It is inconceivable that it could be done anyother way. If it was purchased or gifted, then yes your shares in the 3 maller blocks will be proportional to your new shares in the larger blocks.
A quick phone call to the maori land court should clear all this up for you as you can also cite the landblock numbers so that they no precisely what the circumstances are surrounding the land in question.
Kia Ora, I am interested in this topic as I am currently succeeding my mother and siblings to their Grandmothers land. They have already succeeded to her, however not all land was identified so for the past 44 years the blocks have been left sitting (absolute)in her name. They went through the family lawyer who was settling their Mothers Estate. He only identified and succeeded to 5 Blocks back in 1991, based on his title searches his firm did. Due to modern technology, and the posts on this site we have since found 55 other blocks to succeed to. Only today I have been dealing with MLC because one block is targeted to be consolidated, without the owners being notified. I got 4 different explanations of what this meant. I ended up being more confused. MLOL & MAori .Org has saved me heaps of research time now, and the whakapapa that comes from it.... We have found a family from my Gt Grandmothers Brother (He died in WWI) and no one knew of his descendants until this week. We had never met as families before. Thanks to all those who regularly contribute to this site... Kia Ora Kiriwai, I now know how we relate .....
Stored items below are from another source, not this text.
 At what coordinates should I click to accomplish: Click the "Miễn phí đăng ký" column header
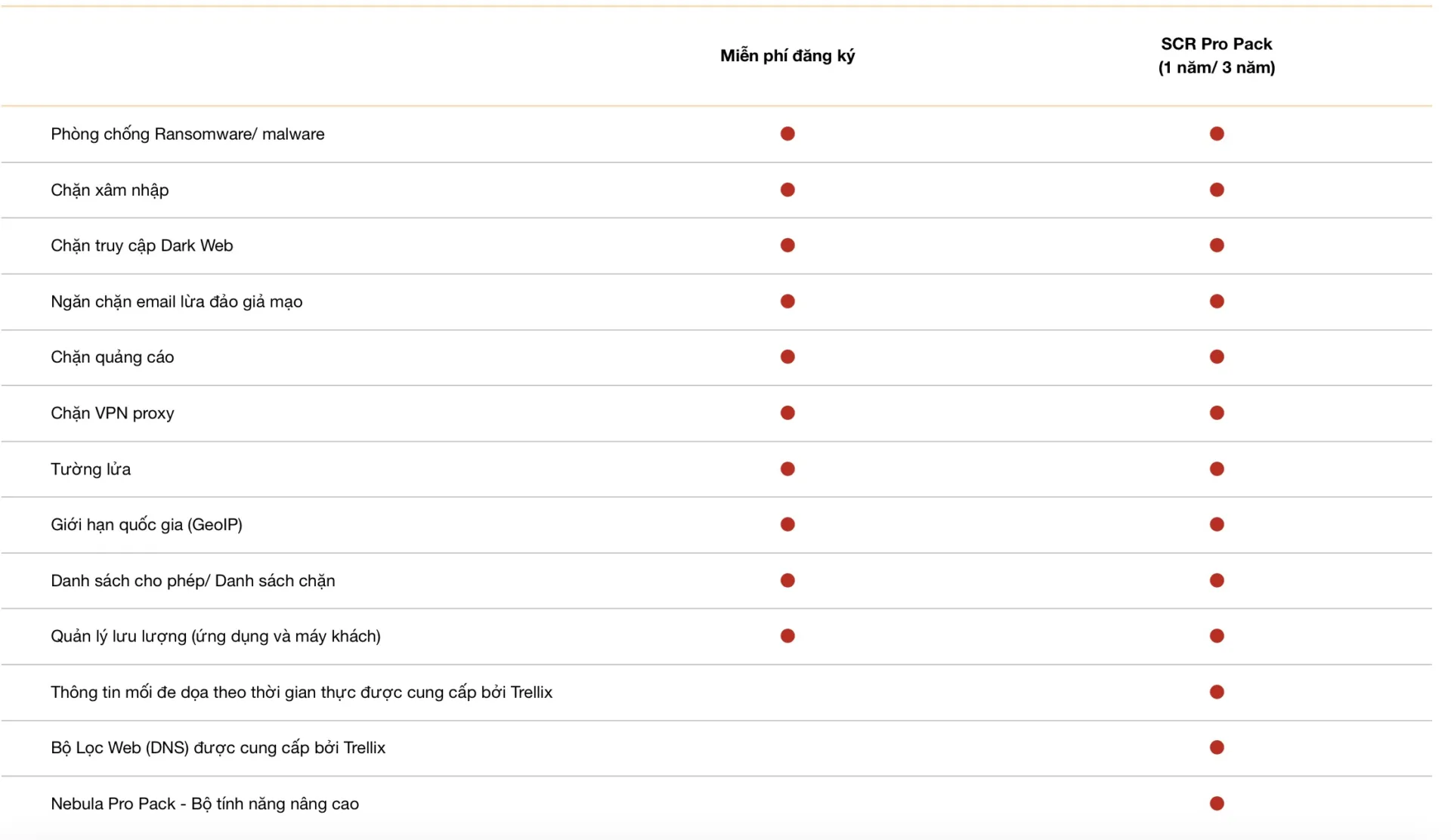click(787, 56)
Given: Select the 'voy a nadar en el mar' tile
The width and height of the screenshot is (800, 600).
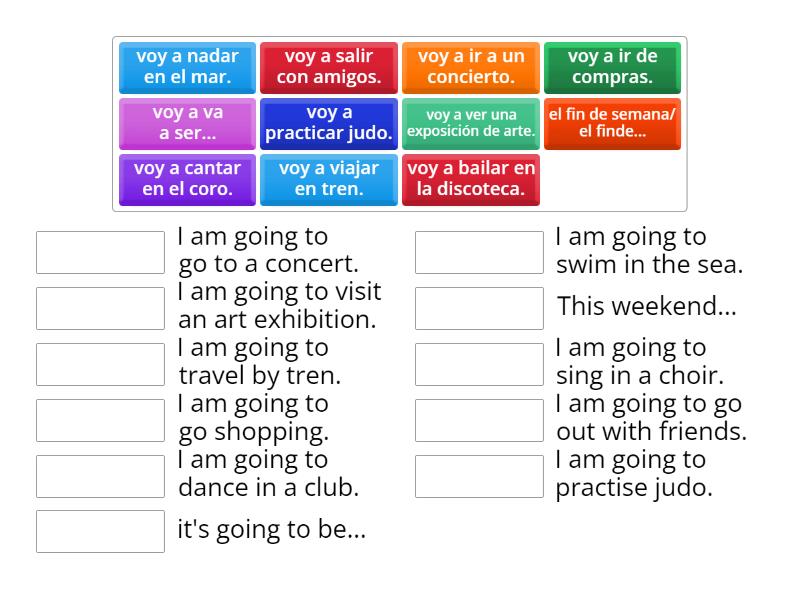Looking at the screenshot, I should pos(186,67).
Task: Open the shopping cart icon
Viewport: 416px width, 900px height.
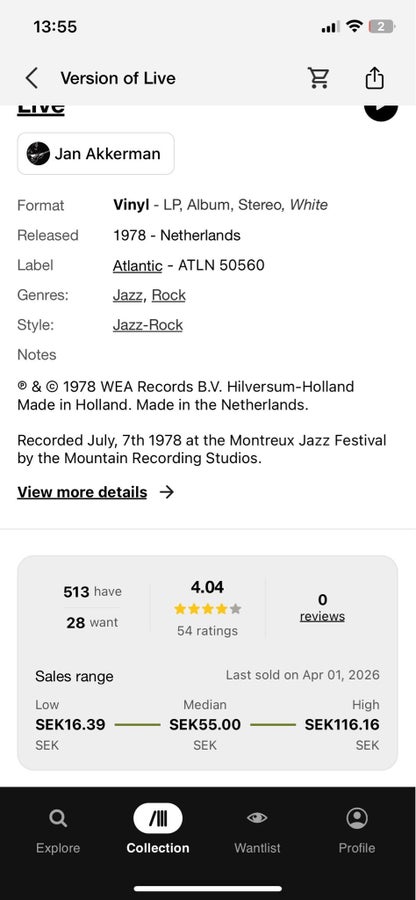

Kia Ora Aubry and Matahuru and to Purerehua
Aubry, contact the MLC and ask them to do a (PART 4 SEARCH)under your Mums name for you, if you haven't done so already, its very interesting to see what they come up with, you will get the names of all the BLOCKS that your Mum had shares in as well as all the names of the TRUSTEES, plus other info. I am in the process of doing our application for our Whanau Trust, alot of work.
Sorry Purerehua that I didn't really get into answering your question fully.
I like what you have written, Matahuru very interesting.
I have a question or two you maybe able to guide me on?
1. If you have seen Minute book transcripts that contain land exchanges done on tupuna lands by those that took on the role as trustees for minors for instance and it now clearly shows the exchanges were not the most beneficial for the minors but for others... can they be challenged even 82 years on?
2. If tupuna lands (previously designated by Pakeha as uneconomical) got swallowed up (no longer individual lots but become a consolidated lot/s) and these were later applied for by another entirely different family name... can this be challenged also?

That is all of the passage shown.